Sunday, October 4, 2009

European Autocracy Established

The Result In Ireland Shows That Europe's Usurpers Have Succeeded

By Ambrose Evans-Pritchard | 4 October 2009

The deed is done. Ireland has been coerced at a moment of acute distress into accepting an EU treaty that emasculates the Irish Supreme Court and that voters have already rejected once.

Eurosceptics always feared that the mechanisms of monetary union would force recalcitrant states to knuckle down in the end. This has occurred exactly as they predicted. Only a fool can believe that the Irish people have genuinely embraced the European Constitution (now 'Lisbon') as a "positive good". They acquiesced with their backs against the wall.

The Irish economy contracted by 11.6% in the 12 months to June. Nominal GDP shrank by nearer 13%, which is what matters for debt dynamics. It is not for outsiders to judge those such as radio star Eamon Dunphy for switching sides to save "jobs and livelihoods". The country is in deep depression.

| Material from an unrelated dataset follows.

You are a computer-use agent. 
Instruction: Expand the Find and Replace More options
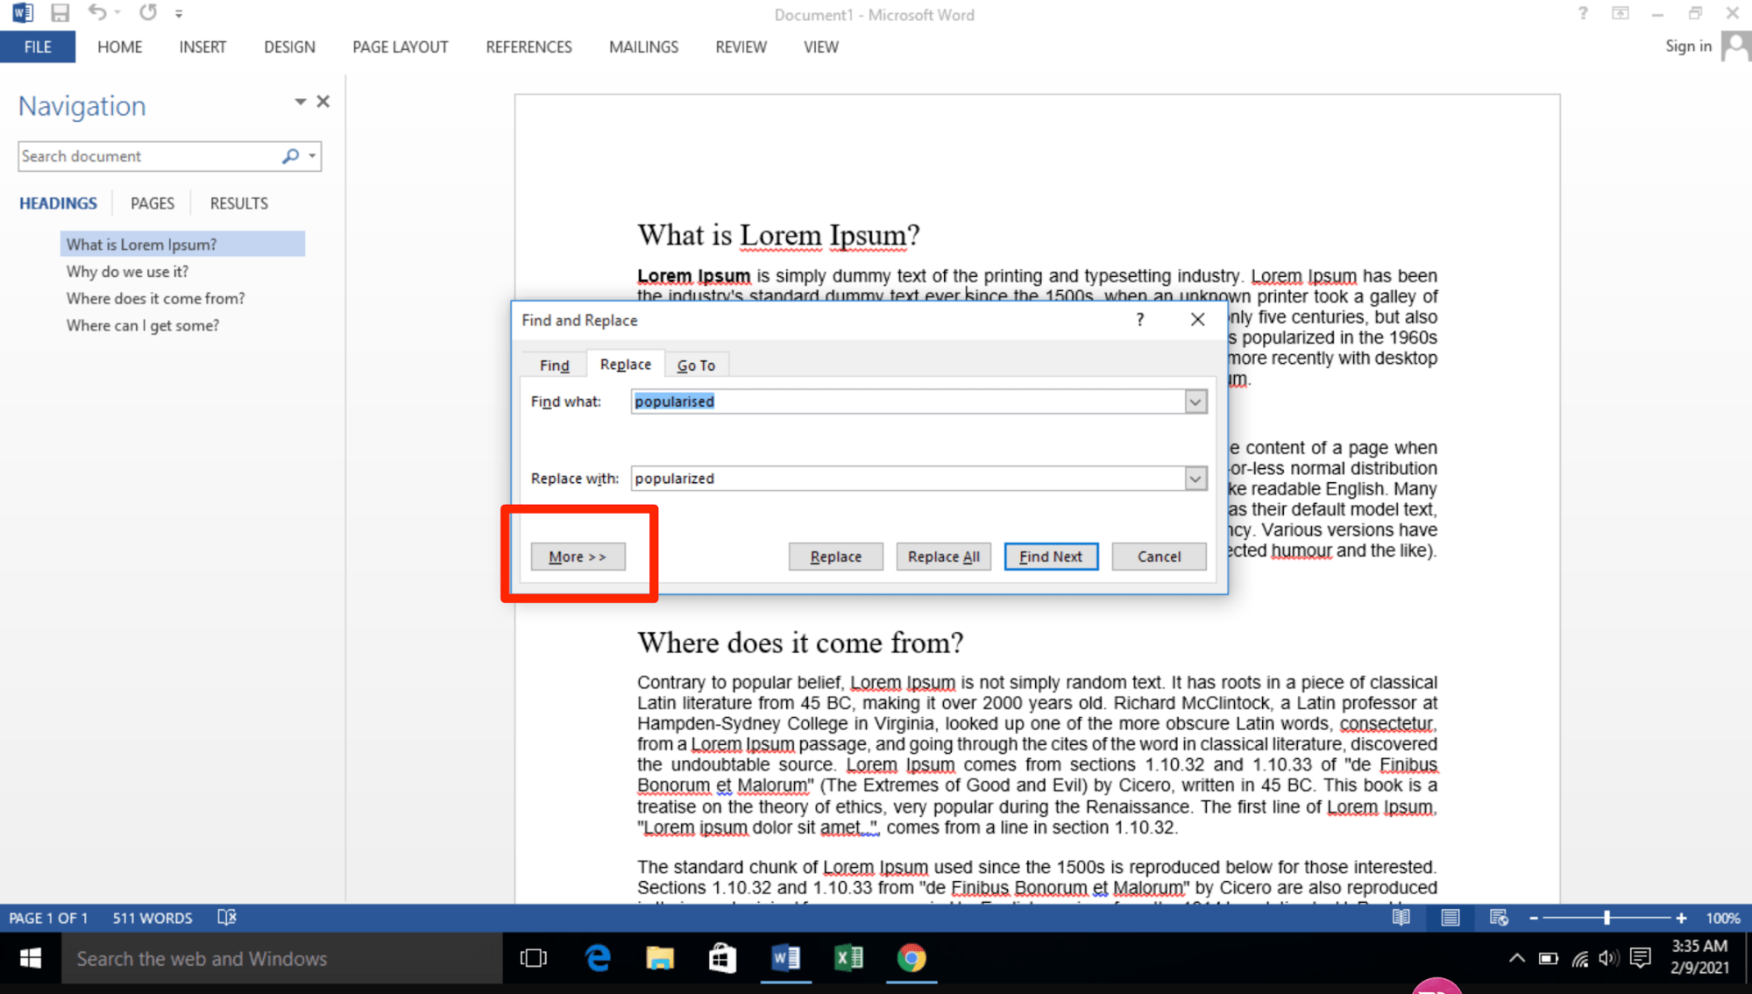(578, 556)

The reason why this crisis is so grave is intimately tied to euro membership, even if this is not obvious to Irish voters. They appear to have believed the great lie— repeated by Ryanair's Michael O'Leary— that Europe saved their country from Iceland's fate. It did no such such thing.

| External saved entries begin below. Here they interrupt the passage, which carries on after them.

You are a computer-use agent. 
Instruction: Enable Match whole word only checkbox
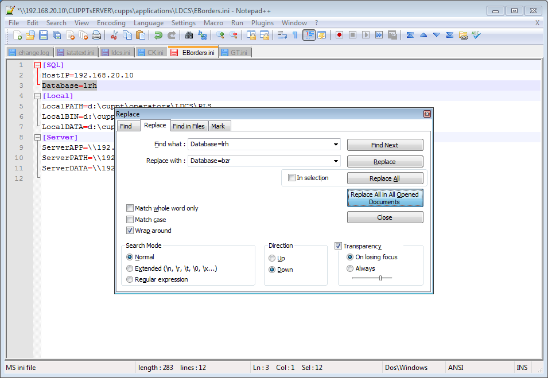coord(130,208)
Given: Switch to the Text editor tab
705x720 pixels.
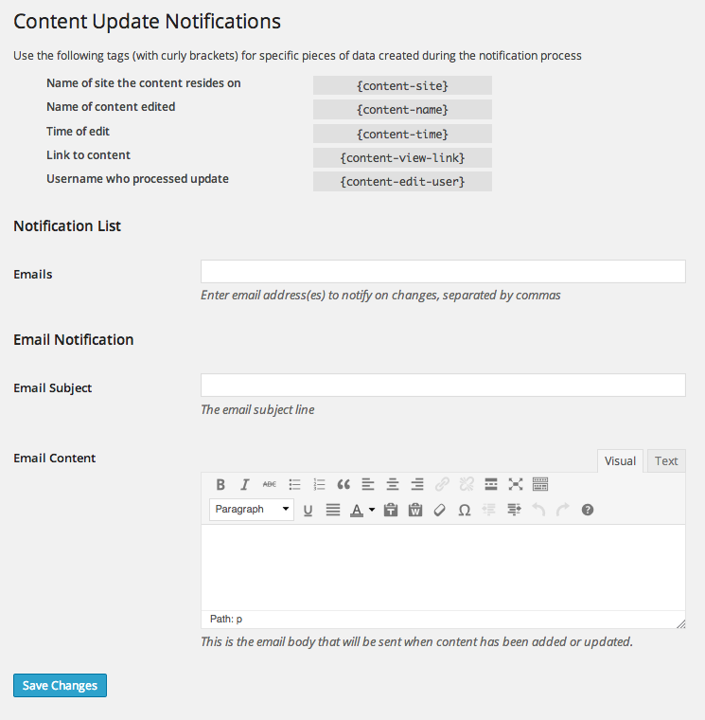Looking at the screenshot, I should [x=666, y=461].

Iceland's economy contracted by 6.5% to June (less than Germany) and is already turning the corner. Exports are surging. Unemployment fell in August to 7.7%. Such is the magic of a floating currency. The plunging krone acted as a shock absorber. Icelandic society remains intact.

The euro did indeed shield Ireland from the storm, but it is not the storm that does the damage— any more than 1929 crash caused the Depression. The country no longer has the means in EMU to counter debt deflation, as will become painfully clear over the next two years. It has become a laboratory for the roll-back of the modern welfare state.

There is something demented about this 'Lisbon' drive. The EU has already pushed the integration of Europe's states beyond viable limits. It obsesses over 'institutional' [[bureaucratic: normxxx]] machinery even as it ignores the social crisis of youth unemployment at 39% in Spain, 31% in Lithuania, 28% in Latvia, 26% in Ireland and Slovakia, 25% in Italy and Hungary, 24% in France.

It cannot run Europe's fisheries, farms, aid projects, and budget with a minimum of competence. Yet it presses for more and is willing to sell its political soul to get its way. "The EU seems blind to a central insight of liberal democratic thought— that the means of reaching public decisions are just as important as the ends," says Oxford professor Larry Siedentop. The means were to ignore the verdict of the French and Dutch people when they voted no to the original text in 2005, with half Europe waiting do exactly the same had Brussels not called off the kill for the sake of decency.

Common sense called for a halt then. But no, they tried to slip it through by parliamentary majorities in the House of Commons, Holland's Tweede Kamer, Denmark's Folketing, and France's Chambre, with the specific and sole of purpose of denying citizens the chance to express their will, confirming what we long suspected— that the EU's authoritarian habits are spreading to our national legislatures. Dublin alone was left to grapple with its voters, obliged to do so by its Supreme Court. And when they too said no last year, the political classes refused to accept the verdict yet again.

It is worth remembering how this Lisbon monster came to life. It was supposed to be the answer to the Danish and Swedish no votes to EMU, the Irish no to Nice, and anti-EU riots that set Gothenburg in flames. Henceforth, there would be no more 'stitch-ups'. The Laeken Declaration in 2001 acknowledged that the EU was seen by the peoples as "a threat to their identity", that "deals are all too often cut out of their sight", that there was no appetite for "a European superstate or European institutions inveigling their way into every nook and cranny of life". It spoke of returning powers to the member states. A convention— modelled on [that of] Philadelphia, US— would draw up an EU constitution to restore "democratic legitimacy".

What then happened? The EU insiders hijacked the process. Dissident utterings were silenced in the working groups. A praesidium under super-elitist ValĂ©ry Giscard d'Estaing employed Commission lawyers to draft the wording. The final text called for an EU president, foreign minister, justice department, a supreme court with jurisdiction over all areas of EU policy for the first time, and fresh powers to enter yet more nooks and crannies— in other words, the apparatus of an aspirant [[autocratic?: normxxx]] state. And this how it remains in Lisbon disguise.

"The convention failed: it was a self-selected group of the European political elite," said Gisela Stuart, Britain's member on the praesidium. The experience was enough to turn her into fervent opponent of Lisbon. The methods being used to force this treaty through after electorates have already spoken cross a line that may not be crossed. The European Project has become the enemy.

This is the treaty that Gordon Brown was too ashamed to sign in public with fellow EU leaders in Lisbon. Yet sign he did. The question for David Cameron is whether he will continue this practice, or take a stand before any more pages are ripped out of our own Magna Carta. Go on, David, sock the usurpers between the eyes.